Highlights

  • ASK capacity rose by 8.9 % in H1 F26 compared with the prior year.
  • Passenger numbers climbed to 36.5 million in H1 F26, with a load factor of 92.4%.
  • Operating profit increased by 25.8 % to €439.2 million in H1 F26.

Wizz Air Holdings Plc (LSE: WIZZ), Europe’s most emissions-efficient airline, today published its unaudited results for the six months ended 30 September 2025 (“H1 F26”).

Capacity & Passenger Growth

Wizz Air’s available seat-kilometres (ASK) grew by 8.9 % year-on-year in the first half of fiscal 2026, though the second quarter fell slightly short of plan due to flight cancellations to Tel Aviv and the discontinuation of its Abu Dhabi-based operations from September. Passenger numbers rose from 33.3 million in H1 F25 to 36.5 million in H1 F26, maintaining a load factor of 92.4 %.

Revenue, Unit Metrics & Profitability

Total unit revenue (RASK) edged up by 0.1 % to €4.98 cents; ticket RASK rose to €2.87 cents and ancillary RASK to €2.11 cents. In Q1 the company recorded RASK at 4.41 cents, increasing to 5.52 cents in Q2 (+25.3 % quarter-on-quarter). Ex-fuel cost per available seat-kilometre (CASK) rose by 2.7 % to €3.08 cents; Q1 saw a 14.2 % increase year-on-year while Q2 returned to €3.05 cents (-6.3 % YoY). EBITDA reached €981.3 million (versus €826.0 million in the prior year), while operating profit hit €439.2 million, a 25.8 % uplift. Net profit was €323.5 million, up 2.6 % year-on-year, delivering a net margin of 9.7 %.

Fleet, Cash & Capital Structure

The airline ended the period with total cash of €1,984.8 million (+14.3 % versus 31 March 2025) and net debt of €4,832.8 million (-2.5 % year-on-year). Wizz Air finalised an amendment to its aircraft purchase agreement with Airbus SE, converting 36 committed A321XLR aircraft to A321neo variants and enabling mid-term annual seat growth of around 10-12 %. As of 30 September, 35 aircraft were on the ground due to GTF engine-related inspections (down from 41 at end June), with the average grounded fleet projected to be 30-35 aircraft in H2 F26.

Outlook & Strategic Moves

For the second half of F26, Wizz Air expects ASK capacity to increase approximately 10 % year-on-year (seat capacity up in the mid-teens percentile). The full year capacity target remains around +10 % YoY (seat capacity in the low-teens percentile). The company anticipates H2 RASK will decline in the low single-digits YoY, with full-year RASK similarly down low single-digits. Total cost per seat (CASK) in H2 is expected to increase by low single-digits, with ex-fuel CASK rising by high single-digits YoY and full-year ex-fuel CASK up mid-single-digits. Fuel CASK is projected to decline by mid to high single-digits in H2 and high single-digits for the full year.
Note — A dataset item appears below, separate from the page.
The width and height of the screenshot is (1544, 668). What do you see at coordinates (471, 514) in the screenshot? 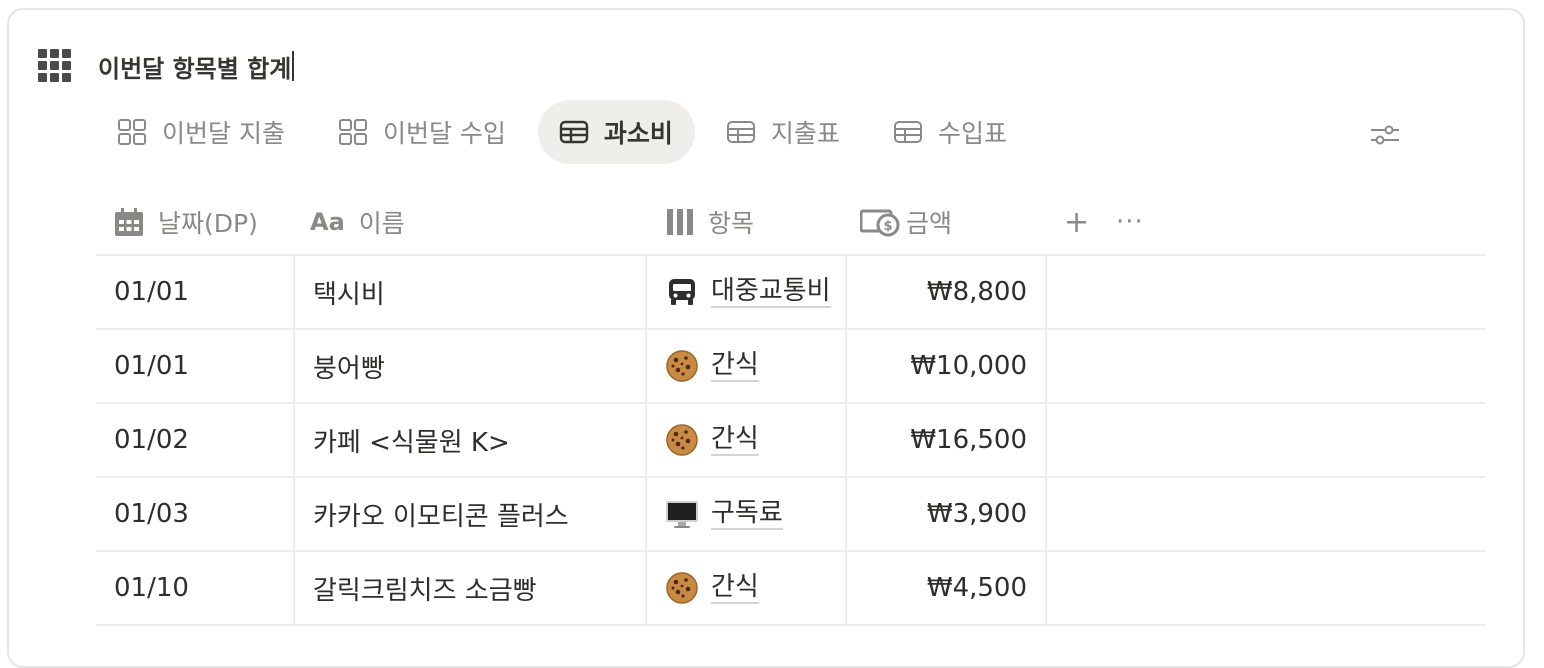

In network and commercial developments, the company is refocusing on core Central & Eastern European markets, having closed its Abu Dhabi base and Vienna five-aircraft base. New bases will open in Warsaw (Modlin), Tuzla, Yerevan and Bratislava (two aircraft each), contributing to cost savings in H2 F26 and more meaningfully in F27. The fleet average age stands at 4.6 years, with new “neo”-technology aircraft making up 71 % of the fleet.

WIZZ shares were trading over 11% higher at GBX 1,129.00 per share during trading session on 13 November 2025.